Rwanda: Central Bank Tightens Banking Oversight

22 February 2021

Amidst growing credit uncertainty among local banks, the Central Bank is increasing supervisory oversight over local banks.

This is aimed at ensuring prudent assessment of borrowers that are unlikely to pay, assessment of Business Continuity Management as well as accurate provisioning to avoid effects that could destabilize the financial sector.

The Central Bank's Financial Stability Committee meeting on Thursday last week recommended an assessment of the Business Continuity Management in all supervised financial institutions, to understand their ability to deliver critical operations through disruption.

This comes at a time when the local finance institutions are experiencing increased credit risk as the pandemic has weakened the capacity of borrowers to service their loans, thus raising risks of default.

The New Times understands that the business continuity assessment will entail multiple aspects including banks' governance, risk management framework, planning, incident management and dependency management among others.

Peace Uwase, the Director-General of the Financial Stability at the Central Bank, told The New Times that the assessment will, among other aspects, assess whether existing Business Continuity Plans have been updated given the Covid-19 experience.

Banks that are found with gaps will be required to submit remedial plans to close any gaps identified.

Under governance, the assessment will consider the boards' role in oversight of operational resilience and business continuity under metrics such as defined bank's risk appetite, capacity and profile.

The governance structures will also be evaluated on scenarios that they considered in formulating the last bank's risk tolerance for disruption to its critical operations.

According to Uwase, they will also assess incident management reviewing where banks have developed and implement response and recovery plans to manage incidents that could disrupt delivery of critical operations in line with their defined risk appetite, capacity and profile.

"Does the bank maintain an inventory of incidents? Do they periodically review the response and recovery procedures? Are lessons learned documented and how do they get reflected in the review of the incident management program?" the checklist will review.

Under operational risk management framework, the Central Bank will look at how banks regularly identify external and internal threats and potential failures in people, processes and systems.

Banks will also be assessed with regard to planning and testing evaluating their business continuity plans and how they conduct business continuity exercises under a range of scenarios in order to test their ability to deliver critical operations through disruption.

Also on aspects to be assessed include third-party dependency management on how well the banks manage service providers, due diligence before entering into arrangements, exit strategies, verification that the third service provider has sufficient controls to safeguard bank's critical functions among others.

The Central Bank is also in the process of revising the Business Continuity Regulation which will among other things include sanctions and penalties for players found to have insufficient business continuity management.

"We are also in the process of revising the Business Continuity Regulation which we hope to gazette very soon. One of the objectives was to strengthen the sanctions regime with regard to insufficient business continuity management. So in the near future banks will be penalized for failure to provide critical operations in the event of a disruption," Uwase said.

The measures in place with regard to credit risk are still operational until May 2021.

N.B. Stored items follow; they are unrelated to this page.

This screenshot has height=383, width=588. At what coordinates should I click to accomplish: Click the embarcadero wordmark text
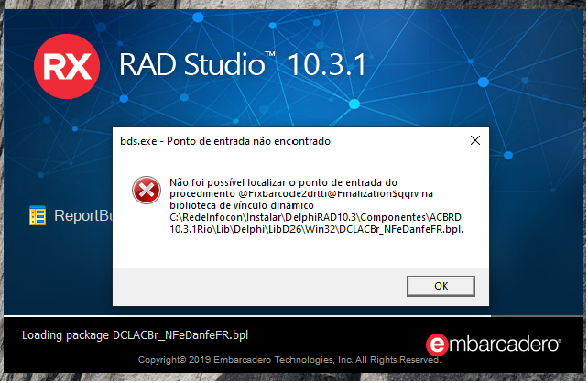pyautogui.click(x=505, y=345)
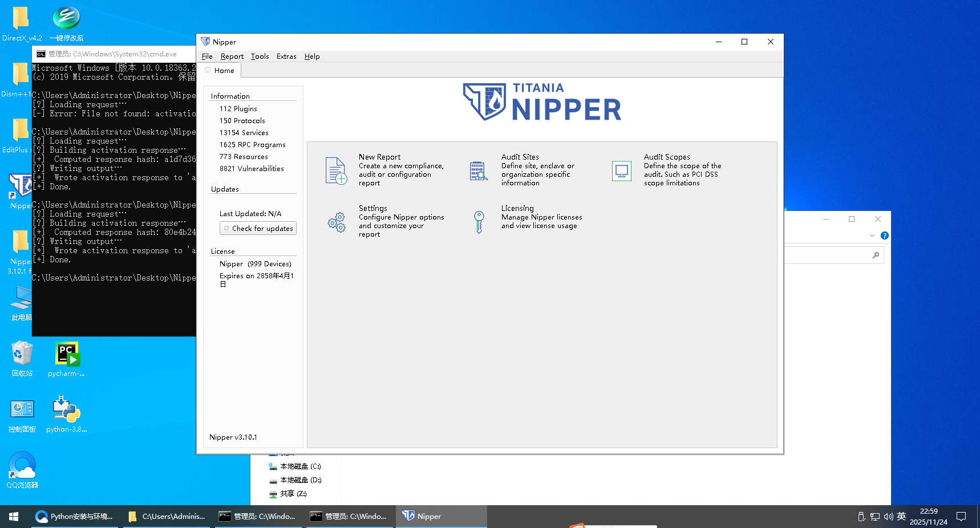The image size is (980, 528).
Task: Click the Explorer search box
Action: point(830,255)
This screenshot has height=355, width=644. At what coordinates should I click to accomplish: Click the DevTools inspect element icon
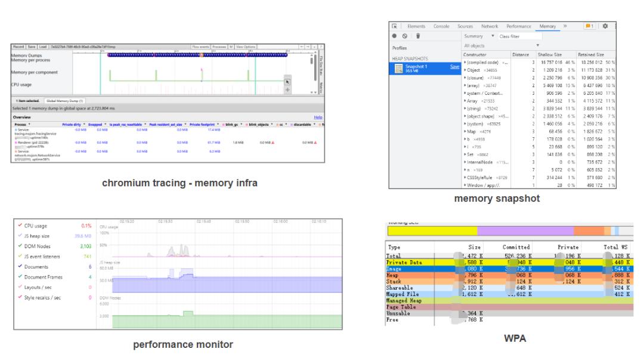tap(395, 27)
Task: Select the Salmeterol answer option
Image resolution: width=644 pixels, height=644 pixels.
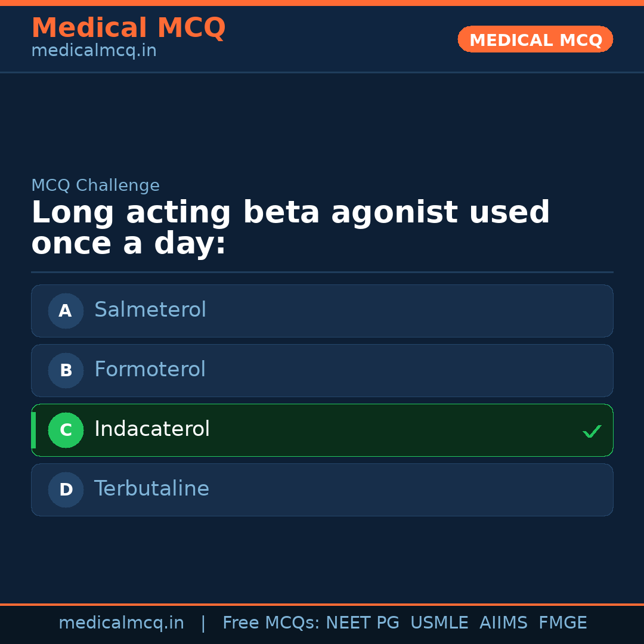Action: pyautogui.click(x=150, y=310)
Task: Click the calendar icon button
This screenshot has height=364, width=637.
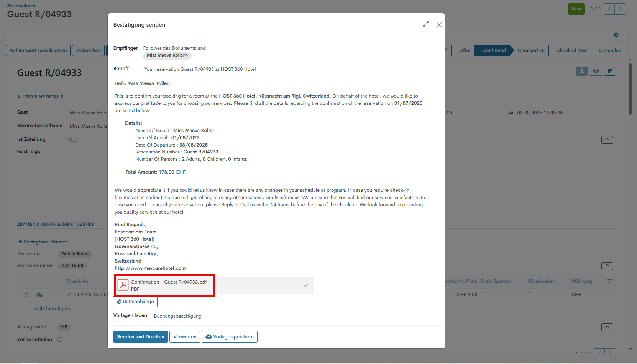Action: pyautogui.click(x=610, y=71)
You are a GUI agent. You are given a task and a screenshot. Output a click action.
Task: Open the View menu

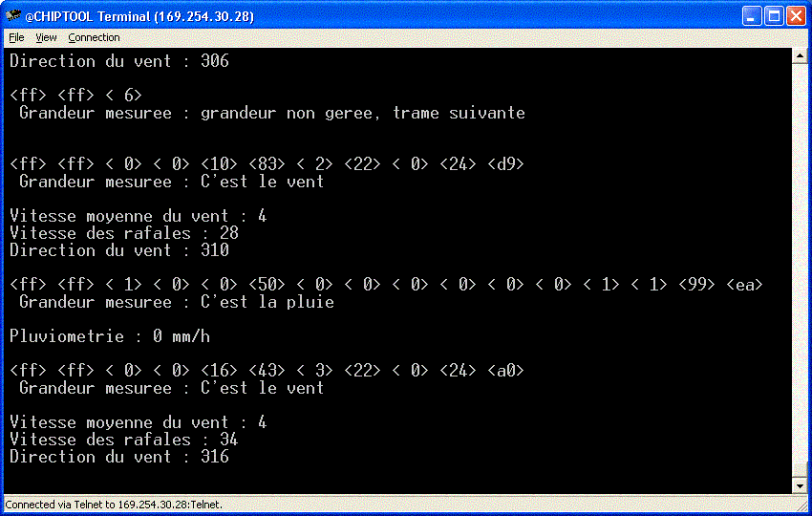point(46,38)
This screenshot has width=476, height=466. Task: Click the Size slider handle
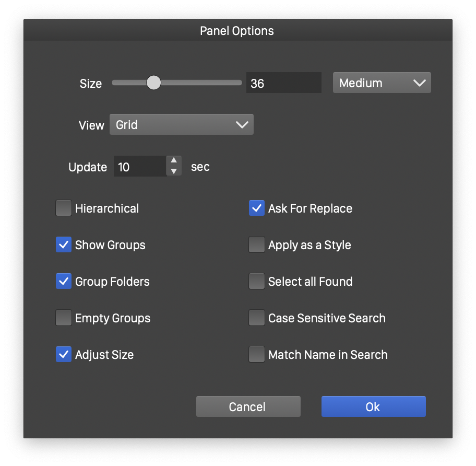[153, 83]
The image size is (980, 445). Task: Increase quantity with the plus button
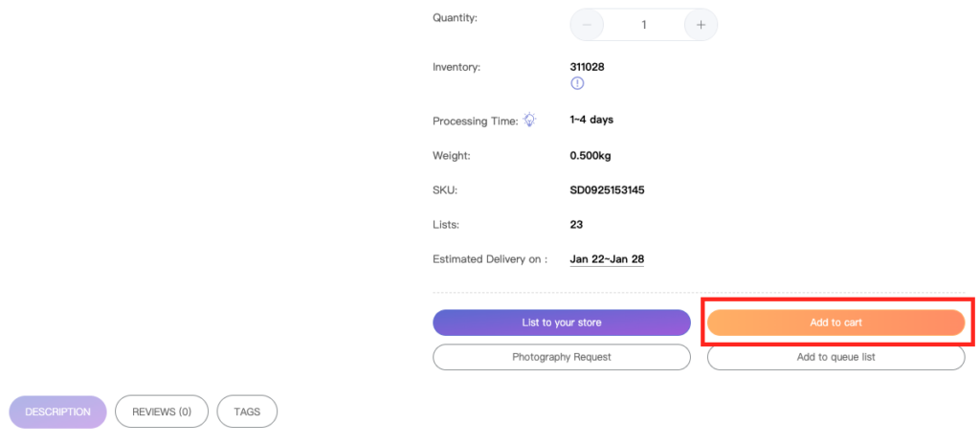pyautogui.click(x=701, y=25)

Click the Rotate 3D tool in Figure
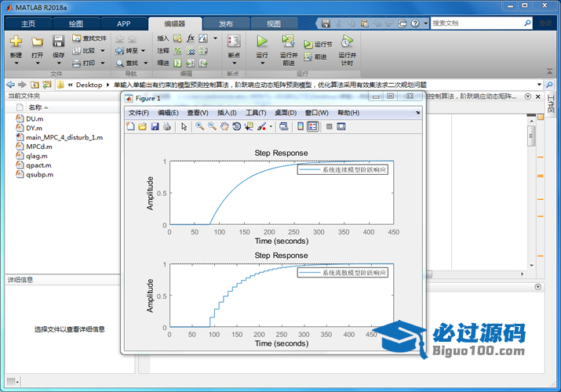tap(236, 126)
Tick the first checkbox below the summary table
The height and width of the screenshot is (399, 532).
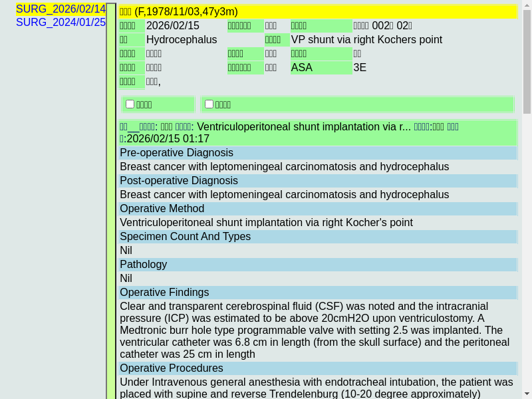point(130,104)
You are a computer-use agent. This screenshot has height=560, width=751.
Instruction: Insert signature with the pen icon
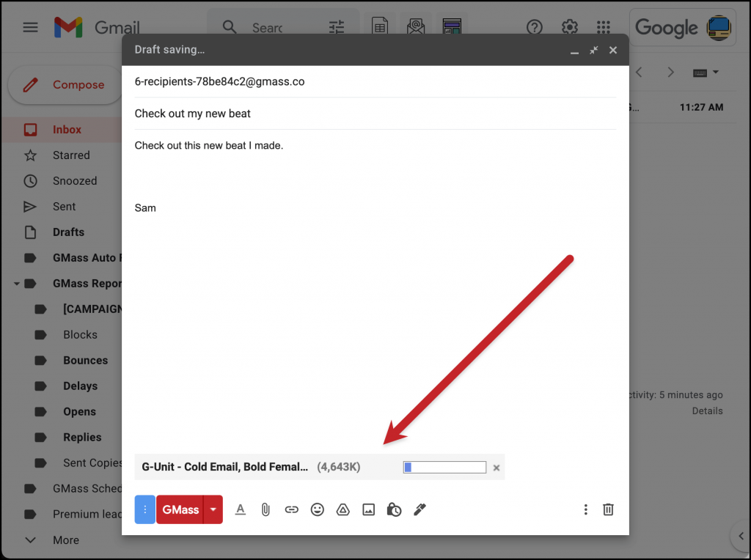coord(420,509)
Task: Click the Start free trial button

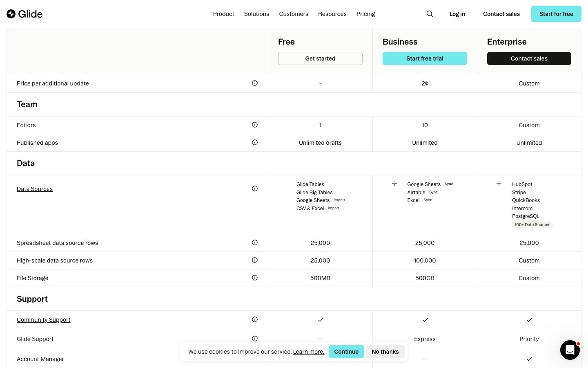Action: click(425, 58)
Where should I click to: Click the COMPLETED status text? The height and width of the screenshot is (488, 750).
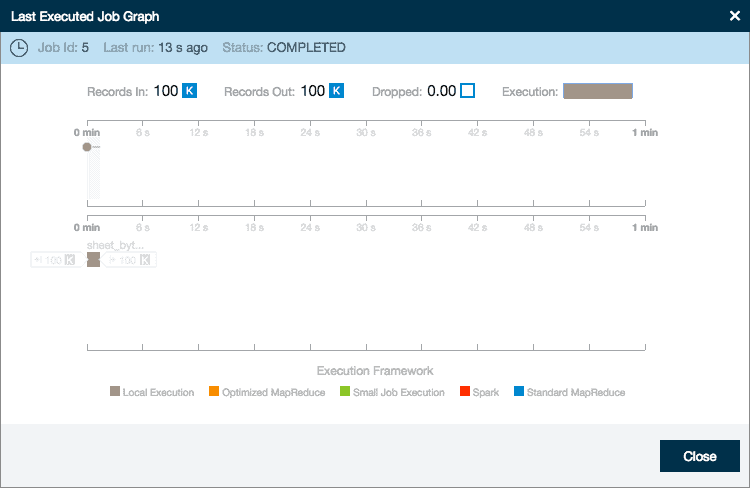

"Banks were exceptionally allowed to restructure loans up to 4 times until May 2021. We are in the process of reviewing the necessary interventions that will be required at the expiration of the current relief measures," she added.

The pandemic and consequent containment measures have reduced the incomes of households and businesses thereby weakening debt service capacity.

The Central Bank last week noted that Gross Domestic Product (GDP) contracted by 4.1 per cent year-on-year in the first three quarters of 2020.

Among responses by the local financial sector to the challenges has been loan repayment deferrals to their customers to allow them time to 'recover' financially.